#### ASSIGNED TASK
Your answer should consist of the lines in the following data that contain "product".

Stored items
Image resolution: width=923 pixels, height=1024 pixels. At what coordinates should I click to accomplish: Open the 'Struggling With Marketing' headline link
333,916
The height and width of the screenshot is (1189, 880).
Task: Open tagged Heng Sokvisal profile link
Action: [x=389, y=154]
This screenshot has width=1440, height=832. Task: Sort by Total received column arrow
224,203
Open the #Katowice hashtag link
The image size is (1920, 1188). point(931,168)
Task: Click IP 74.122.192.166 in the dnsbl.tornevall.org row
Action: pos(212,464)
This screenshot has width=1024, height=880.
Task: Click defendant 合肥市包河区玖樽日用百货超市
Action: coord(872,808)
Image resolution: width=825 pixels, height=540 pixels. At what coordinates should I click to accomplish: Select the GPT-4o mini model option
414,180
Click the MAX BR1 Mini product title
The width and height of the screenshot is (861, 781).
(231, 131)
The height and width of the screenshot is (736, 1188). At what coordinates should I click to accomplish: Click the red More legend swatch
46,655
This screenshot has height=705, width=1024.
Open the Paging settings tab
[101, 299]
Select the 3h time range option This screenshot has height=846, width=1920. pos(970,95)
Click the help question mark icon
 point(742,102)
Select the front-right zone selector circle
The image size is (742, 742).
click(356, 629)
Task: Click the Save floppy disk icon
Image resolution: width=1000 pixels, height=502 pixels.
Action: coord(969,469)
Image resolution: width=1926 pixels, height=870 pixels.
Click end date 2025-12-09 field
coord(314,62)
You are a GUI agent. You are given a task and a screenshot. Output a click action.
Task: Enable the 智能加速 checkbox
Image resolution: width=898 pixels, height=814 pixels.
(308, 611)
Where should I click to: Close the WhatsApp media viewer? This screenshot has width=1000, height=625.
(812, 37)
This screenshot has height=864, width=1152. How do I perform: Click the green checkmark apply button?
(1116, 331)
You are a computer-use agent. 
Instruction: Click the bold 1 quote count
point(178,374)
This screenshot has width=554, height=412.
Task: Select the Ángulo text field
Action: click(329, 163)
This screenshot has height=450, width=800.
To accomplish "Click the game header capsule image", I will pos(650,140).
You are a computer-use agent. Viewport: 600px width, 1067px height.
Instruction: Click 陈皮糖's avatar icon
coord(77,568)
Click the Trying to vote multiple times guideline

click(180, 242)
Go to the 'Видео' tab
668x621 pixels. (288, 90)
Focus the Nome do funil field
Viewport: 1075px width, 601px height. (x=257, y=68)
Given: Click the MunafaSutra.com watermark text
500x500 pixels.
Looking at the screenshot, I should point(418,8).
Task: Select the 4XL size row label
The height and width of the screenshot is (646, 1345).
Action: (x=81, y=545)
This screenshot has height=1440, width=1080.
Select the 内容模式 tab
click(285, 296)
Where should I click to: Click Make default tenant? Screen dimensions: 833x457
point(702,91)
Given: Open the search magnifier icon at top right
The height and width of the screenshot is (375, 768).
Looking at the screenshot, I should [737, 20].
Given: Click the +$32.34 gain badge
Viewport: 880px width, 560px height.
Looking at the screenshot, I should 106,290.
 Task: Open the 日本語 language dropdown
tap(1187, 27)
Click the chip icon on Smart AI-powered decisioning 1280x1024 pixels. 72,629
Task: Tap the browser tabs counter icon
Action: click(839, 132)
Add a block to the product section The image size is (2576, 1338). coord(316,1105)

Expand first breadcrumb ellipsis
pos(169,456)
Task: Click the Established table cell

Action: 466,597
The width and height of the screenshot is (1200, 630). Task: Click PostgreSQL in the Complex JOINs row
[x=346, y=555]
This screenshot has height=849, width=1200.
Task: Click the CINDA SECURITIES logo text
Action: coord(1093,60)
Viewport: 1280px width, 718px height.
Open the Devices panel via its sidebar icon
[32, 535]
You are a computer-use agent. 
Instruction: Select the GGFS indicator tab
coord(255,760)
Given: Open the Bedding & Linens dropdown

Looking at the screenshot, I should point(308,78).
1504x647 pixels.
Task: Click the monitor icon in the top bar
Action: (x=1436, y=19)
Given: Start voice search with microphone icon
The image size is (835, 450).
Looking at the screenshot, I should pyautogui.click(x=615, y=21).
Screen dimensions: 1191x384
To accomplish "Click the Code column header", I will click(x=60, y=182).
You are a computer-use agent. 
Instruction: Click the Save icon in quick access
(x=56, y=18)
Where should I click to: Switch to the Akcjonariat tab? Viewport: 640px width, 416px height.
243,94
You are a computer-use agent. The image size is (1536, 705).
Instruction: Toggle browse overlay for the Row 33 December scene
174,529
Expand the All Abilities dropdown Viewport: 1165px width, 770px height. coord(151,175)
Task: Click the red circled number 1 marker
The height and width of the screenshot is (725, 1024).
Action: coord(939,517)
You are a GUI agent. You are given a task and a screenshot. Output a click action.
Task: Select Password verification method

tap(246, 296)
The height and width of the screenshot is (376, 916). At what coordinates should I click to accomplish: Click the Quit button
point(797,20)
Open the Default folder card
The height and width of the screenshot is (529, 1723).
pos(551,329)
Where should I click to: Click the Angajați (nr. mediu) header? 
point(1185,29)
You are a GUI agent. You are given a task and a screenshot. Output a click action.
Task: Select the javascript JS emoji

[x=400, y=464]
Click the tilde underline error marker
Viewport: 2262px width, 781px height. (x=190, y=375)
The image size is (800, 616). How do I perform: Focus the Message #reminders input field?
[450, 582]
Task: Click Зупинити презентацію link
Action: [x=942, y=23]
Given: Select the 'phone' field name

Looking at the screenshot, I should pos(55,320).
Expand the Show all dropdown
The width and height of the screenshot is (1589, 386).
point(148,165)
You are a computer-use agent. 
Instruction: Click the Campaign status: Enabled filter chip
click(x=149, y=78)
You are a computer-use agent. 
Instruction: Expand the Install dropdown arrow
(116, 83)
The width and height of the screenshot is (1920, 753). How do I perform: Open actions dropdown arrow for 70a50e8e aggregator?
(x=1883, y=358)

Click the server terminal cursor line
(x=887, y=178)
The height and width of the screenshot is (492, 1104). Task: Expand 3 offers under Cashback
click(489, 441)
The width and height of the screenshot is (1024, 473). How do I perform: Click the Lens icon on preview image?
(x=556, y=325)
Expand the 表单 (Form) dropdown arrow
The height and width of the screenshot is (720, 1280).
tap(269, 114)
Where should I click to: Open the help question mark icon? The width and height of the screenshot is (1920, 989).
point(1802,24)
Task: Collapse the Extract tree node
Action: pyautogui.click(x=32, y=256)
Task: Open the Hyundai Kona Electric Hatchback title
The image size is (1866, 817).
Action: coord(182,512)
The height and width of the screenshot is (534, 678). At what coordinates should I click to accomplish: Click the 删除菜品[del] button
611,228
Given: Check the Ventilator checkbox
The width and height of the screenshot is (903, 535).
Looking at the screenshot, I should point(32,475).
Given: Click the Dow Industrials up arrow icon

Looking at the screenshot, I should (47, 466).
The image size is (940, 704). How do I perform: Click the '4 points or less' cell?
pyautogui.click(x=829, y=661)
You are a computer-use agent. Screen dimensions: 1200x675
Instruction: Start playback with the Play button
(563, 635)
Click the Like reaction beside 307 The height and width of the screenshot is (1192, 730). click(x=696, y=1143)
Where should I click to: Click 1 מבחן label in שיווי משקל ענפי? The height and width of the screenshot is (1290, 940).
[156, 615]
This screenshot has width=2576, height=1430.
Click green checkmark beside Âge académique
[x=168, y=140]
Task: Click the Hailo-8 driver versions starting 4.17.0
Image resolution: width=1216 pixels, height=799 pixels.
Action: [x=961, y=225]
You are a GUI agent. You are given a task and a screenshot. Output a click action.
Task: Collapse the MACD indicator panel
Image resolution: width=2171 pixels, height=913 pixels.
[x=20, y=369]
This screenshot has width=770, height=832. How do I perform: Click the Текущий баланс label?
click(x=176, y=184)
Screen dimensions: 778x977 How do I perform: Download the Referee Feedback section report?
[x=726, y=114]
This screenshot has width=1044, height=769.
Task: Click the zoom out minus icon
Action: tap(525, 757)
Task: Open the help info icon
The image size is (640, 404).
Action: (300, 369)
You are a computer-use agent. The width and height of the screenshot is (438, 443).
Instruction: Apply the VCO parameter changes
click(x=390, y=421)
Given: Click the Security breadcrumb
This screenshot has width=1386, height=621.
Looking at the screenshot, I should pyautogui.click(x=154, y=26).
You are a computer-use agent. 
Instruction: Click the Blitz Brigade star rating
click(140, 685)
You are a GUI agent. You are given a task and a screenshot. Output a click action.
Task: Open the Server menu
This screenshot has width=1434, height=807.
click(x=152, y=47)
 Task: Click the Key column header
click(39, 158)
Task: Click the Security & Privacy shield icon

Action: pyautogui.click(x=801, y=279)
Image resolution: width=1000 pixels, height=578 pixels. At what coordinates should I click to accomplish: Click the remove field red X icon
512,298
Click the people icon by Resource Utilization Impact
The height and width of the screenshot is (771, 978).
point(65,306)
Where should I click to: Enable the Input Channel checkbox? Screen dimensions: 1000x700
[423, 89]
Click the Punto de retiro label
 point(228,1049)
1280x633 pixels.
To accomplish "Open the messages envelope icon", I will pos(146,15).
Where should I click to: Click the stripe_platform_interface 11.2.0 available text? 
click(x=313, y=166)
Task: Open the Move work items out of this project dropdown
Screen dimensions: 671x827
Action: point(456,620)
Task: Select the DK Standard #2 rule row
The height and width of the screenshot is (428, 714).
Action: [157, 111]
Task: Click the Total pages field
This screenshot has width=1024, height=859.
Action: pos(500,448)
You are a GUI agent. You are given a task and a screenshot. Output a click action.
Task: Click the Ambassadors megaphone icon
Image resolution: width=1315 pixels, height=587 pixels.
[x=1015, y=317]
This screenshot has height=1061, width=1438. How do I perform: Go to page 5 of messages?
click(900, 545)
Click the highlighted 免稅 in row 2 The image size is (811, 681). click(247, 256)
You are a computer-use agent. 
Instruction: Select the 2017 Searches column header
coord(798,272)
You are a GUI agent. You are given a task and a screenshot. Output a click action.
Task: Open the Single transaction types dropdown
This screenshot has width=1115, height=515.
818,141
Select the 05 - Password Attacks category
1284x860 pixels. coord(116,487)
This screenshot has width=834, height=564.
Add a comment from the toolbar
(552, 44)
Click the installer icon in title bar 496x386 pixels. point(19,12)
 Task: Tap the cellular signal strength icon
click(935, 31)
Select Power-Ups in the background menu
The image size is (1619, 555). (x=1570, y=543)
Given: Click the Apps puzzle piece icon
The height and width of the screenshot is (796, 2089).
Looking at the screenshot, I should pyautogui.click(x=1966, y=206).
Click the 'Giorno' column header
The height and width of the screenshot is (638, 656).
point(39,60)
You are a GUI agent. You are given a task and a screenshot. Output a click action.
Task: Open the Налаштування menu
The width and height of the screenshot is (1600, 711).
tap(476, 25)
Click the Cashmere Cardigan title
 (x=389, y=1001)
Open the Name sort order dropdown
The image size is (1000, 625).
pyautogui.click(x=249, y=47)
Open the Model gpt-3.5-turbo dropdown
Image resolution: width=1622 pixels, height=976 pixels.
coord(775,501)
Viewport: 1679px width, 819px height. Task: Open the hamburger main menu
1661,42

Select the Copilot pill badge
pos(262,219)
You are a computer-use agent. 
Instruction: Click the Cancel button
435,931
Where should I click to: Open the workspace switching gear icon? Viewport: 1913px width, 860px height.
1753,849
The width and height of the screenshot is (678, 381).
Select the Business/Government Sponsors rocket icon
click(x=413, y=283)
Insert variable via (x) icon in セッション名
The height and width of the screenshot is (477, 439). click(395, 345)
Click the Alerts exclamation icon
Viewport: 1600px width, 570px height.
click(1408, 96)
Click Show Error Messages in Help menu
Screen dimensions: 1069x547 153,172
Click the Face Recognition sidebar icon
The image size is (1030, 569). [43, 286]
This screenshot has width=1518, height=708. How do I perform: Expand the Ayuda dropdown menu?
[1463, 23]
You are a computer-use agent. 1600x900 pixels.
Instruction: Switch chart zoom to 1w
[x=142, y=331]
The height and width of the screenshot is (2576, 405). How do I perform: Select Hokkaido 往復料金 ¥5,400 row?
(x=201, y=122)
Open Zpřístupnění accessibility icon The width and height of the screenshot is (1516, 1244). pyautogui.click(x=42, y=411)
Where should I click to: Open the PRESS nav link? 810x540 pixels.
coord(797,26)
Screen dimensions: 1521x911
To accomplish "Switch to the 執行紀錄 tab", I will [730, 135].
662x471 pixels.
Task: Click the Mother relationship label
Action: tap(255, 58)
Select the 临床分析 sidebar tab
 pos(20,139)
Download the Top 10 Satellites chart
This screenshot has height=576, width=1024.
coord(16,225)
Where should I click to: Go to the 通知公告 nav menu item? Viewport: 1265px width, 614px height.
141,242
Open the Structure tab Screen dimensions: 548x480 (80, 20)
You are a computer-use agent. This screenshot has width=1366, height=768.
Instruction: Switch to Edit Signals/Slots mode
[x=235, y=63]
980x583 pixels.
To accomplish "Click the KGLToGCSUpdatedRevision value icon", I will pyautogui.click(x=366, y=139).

#### OUTPUT OF THE EXERCISE
Click the MAX BR1 Mini product title
Add a block to the product section The image size is (2576, 1338). coord(316,1105)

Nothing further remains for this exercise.